* [Instructions to follow]
Please take the lines from the one holding "Screen dimensions: 1372x891" through the one holding "Given: Toggle grid visibility icon" in the data below and copy them exactly.

* [Raw data]

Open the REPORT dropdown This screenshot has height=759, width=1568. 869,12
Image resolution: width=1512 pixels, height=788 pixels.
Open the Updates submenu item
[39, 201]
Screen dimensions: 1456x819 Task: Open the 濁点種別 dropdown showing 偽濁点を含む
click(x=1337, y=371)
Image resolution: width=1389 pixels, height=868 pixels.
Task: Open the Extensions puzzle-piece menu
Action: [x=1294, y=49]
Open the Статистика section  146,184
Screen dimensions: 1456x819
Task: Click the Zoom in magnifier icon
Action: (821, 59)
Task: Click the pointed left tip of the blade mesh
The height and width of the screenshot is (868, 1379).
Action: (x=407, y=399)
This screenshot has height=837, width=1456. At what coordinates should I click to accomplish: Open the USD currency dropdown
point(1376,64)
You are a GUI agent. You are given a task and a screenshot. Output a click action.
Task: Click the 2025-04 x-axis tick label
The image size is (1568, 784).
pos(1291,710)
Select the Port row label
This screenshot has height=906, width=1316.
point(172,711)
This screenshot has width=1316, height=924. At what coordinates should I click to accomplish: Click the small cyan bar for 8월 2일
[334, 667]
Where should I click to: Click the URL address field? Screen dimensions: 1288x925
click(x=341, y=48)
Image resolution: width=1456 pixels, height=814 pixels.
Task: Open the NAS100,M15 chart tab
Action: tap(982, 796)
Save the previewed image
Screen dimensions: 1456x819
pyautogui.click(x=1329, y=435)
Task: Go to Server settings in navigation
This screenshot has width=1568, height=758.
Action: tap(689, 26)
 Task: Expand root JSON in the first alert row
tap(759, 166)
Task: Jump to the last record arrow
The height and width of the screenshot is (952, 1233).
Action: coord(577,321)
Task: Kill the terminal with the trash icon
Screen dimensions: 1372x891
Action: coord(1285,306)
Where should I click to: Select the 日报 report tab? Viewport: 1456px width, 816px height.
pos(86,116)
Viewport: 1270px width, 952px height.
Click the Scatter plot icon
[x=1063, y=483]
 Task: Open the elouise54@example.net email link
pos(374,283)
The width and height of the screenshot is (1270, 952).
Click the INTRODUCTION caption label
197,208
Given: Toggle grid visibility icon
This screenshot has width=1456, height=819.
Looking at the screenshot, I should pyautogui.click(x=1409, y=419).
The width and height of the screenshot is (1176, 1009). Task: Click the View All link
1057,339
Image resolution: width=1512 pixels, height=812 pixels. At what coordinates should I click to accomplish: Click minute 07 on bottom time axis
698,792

* [Answer to the exercise]
Screen dimensions: 1372x891
Action: coord(1285,306)
Where should I click to: Select the 日报 report tab? Viewport: 1456px width, 816px height.
pos(86,116)
Viewport: 1270px width, 952px height.
Click the Scatter plot icon
[x=1063, y=483]
 Task: Open the elouise54@example.net email link
pos(374,283)
The width and height of the screenshot is (1270, 952).
Click the INTRODUCTION caption label
197,208
Given: Toggle grid visibility icon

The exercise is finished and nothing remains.